GIVEN TASK ->
Put every line in the rows from the one containing "Click the 100% value in Discovery Status" down to the one containing "tap(207, 192)", both included, into a JSON list of strings with one string per line and blank lines omitted.

RECORDS FOR THE TASK ->
::::

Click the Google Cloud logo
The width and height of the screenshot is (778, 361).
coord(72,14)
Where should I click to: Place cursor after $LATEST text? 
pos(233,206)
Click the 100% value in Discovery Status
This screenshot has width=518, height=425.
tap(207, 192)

::::

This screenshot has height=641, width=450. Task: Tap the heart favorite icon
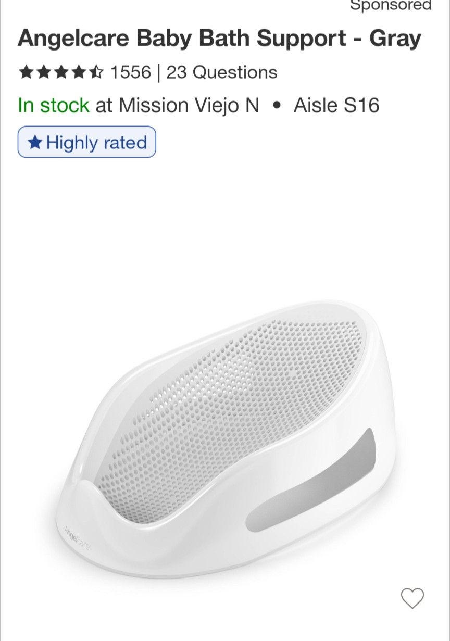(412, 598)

::::

RESULT OF THE EXERCISE ->
[
  "Click the 100% value in Discovery Status",
  "This screenshot has width=518, height=425.",
  "tap(207, 192)"
]